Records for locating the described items
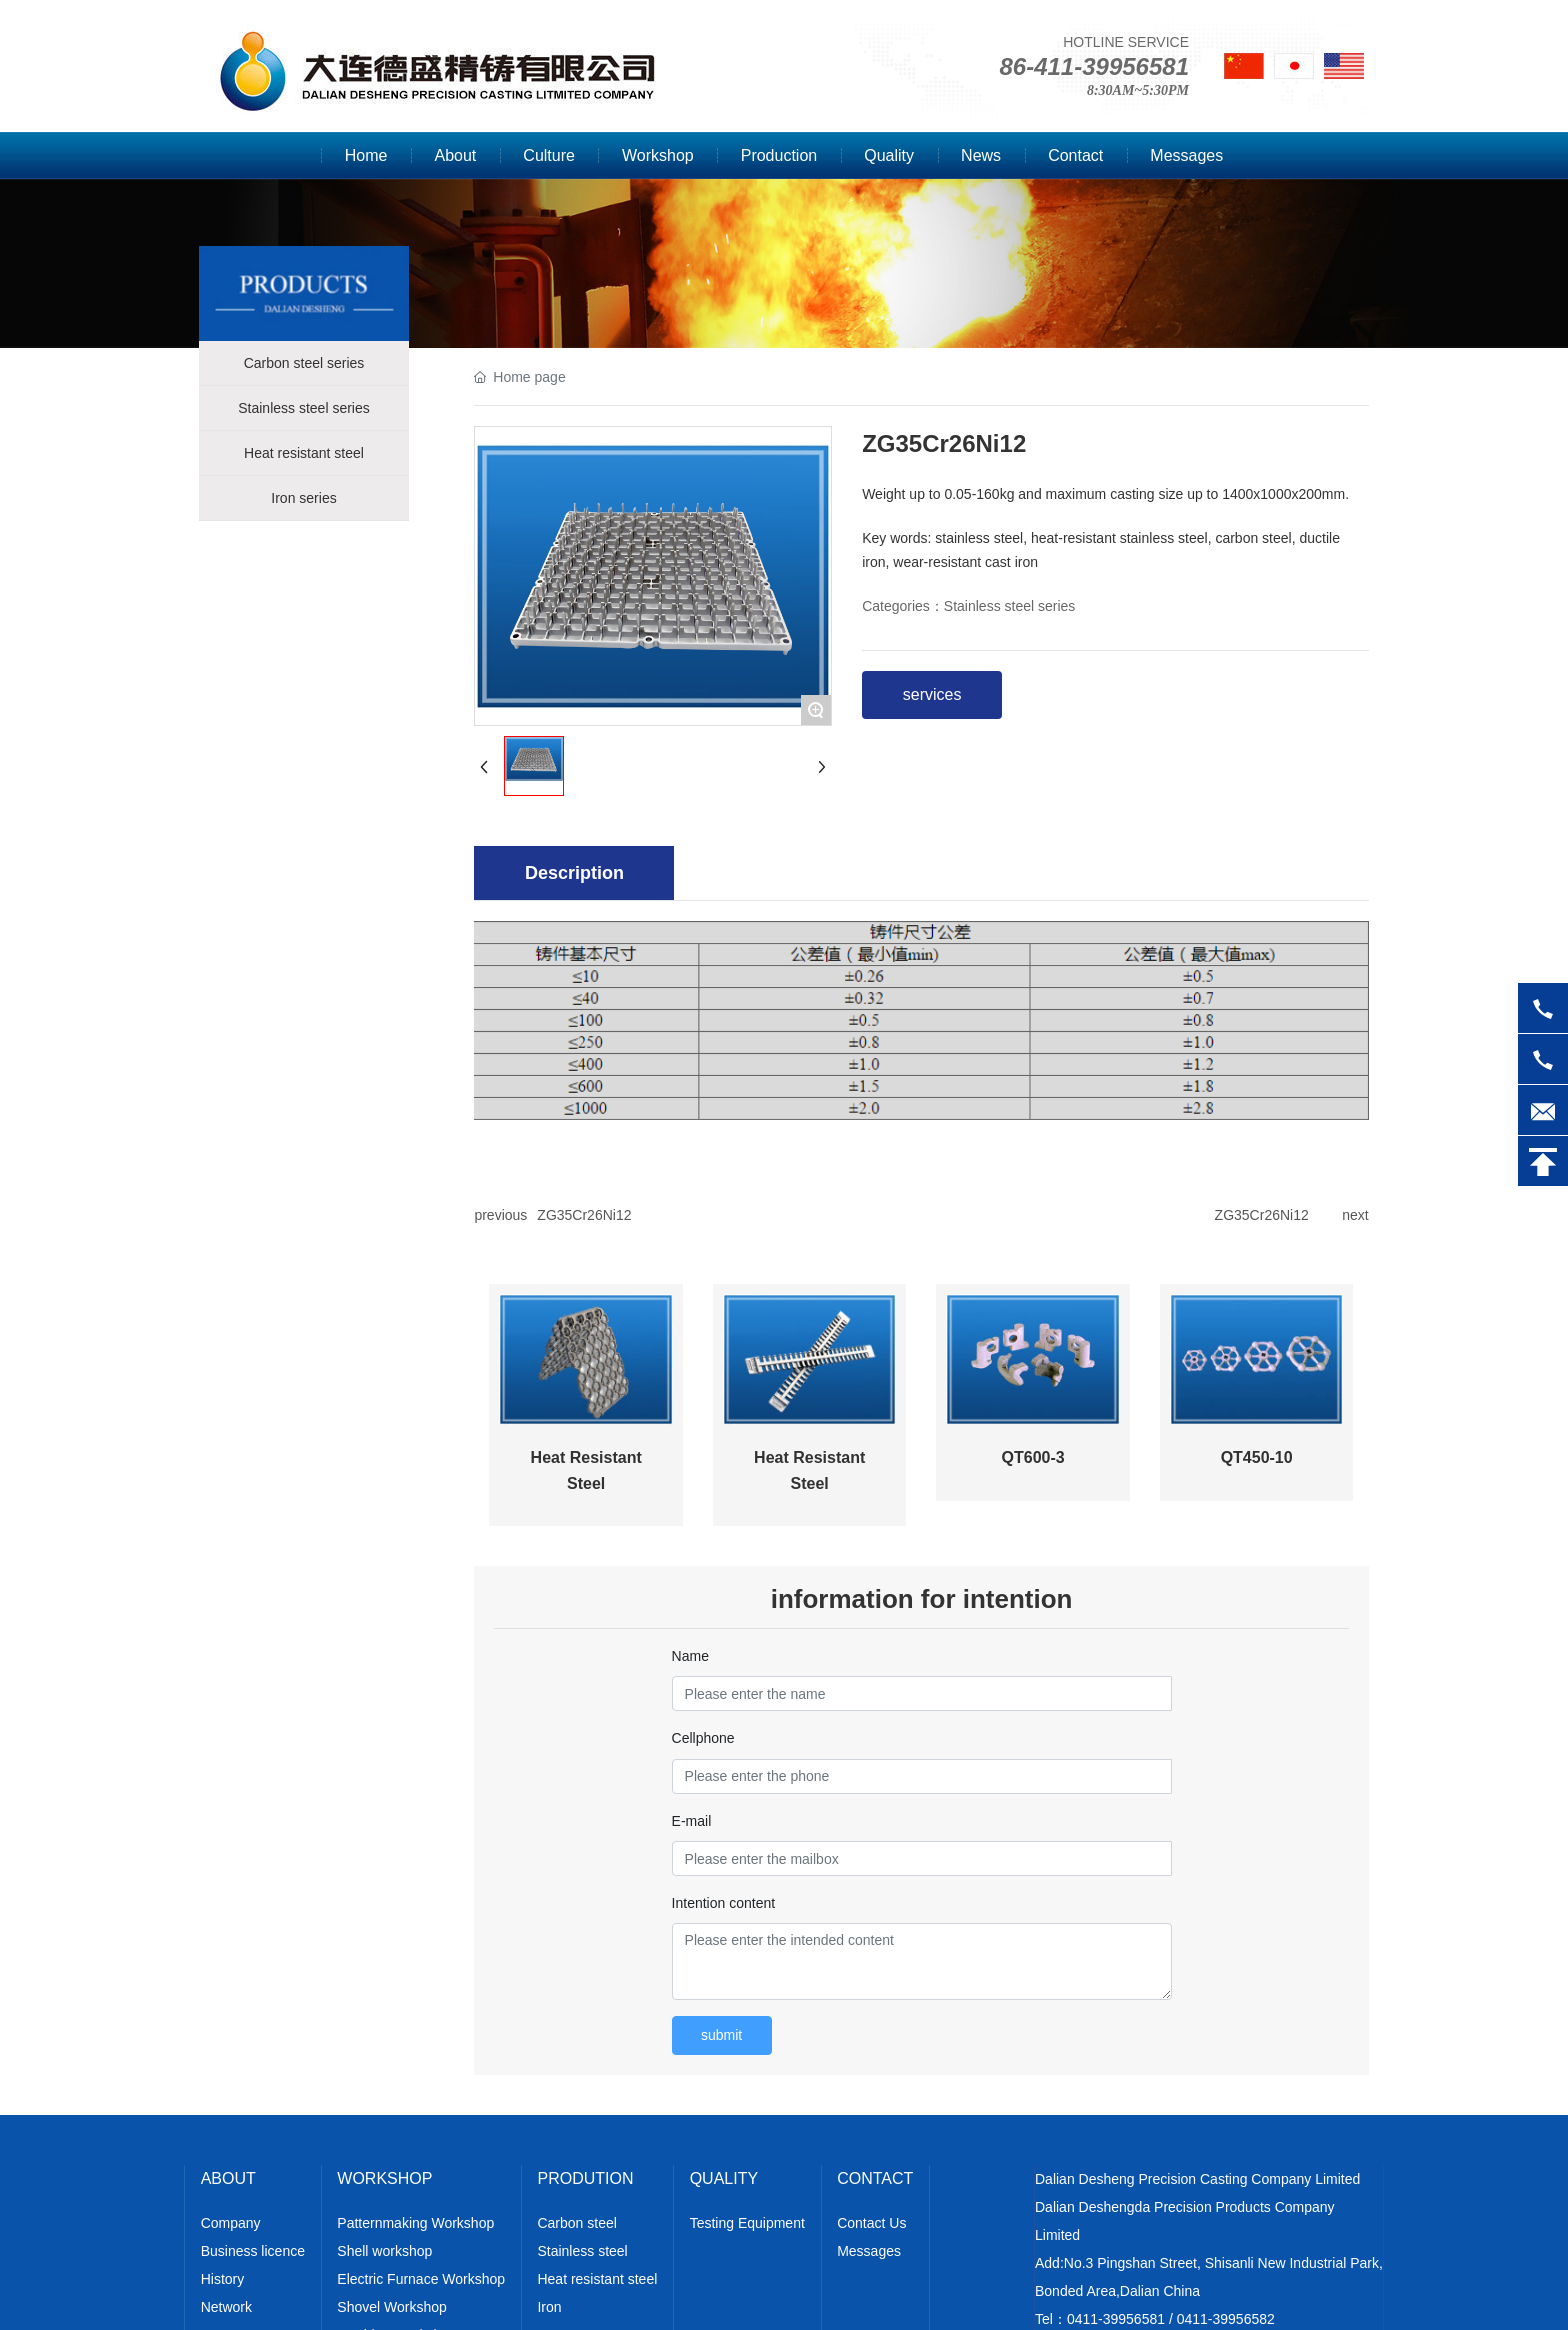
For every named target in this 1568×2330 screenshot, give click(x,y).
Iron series (303, 498)
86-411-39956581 (1094, 66)
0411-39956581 (1116, 2319)
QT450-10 (1257, 1457)
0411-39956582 (1226, 2319)
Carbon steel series (304, 363)
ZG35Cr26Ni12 (584, 1215)
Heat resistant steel (304, 453)
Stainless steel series (304, 408)
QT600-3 (1033, 1457)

• Given exercise: Transcribe all of the records above verbatim, omitting the pictures.

• Exercise response:
For every named target in this 1568×2330 screenshot, give click(x,y).
Iron series (303, 498)
86-411-39956581 (1094, 66)
0411-39956581 (1116, 2319)
QT450-10 (1257, 1457)
0411-39956582 (1226, 2319)
Carbon steel series (304, 363)
ZG35Cr26Ni12 (584, 1215)
Heat resistant steel (304, 453)
Stainless steel series (304, 408)
QT600-3 (1033, 1457)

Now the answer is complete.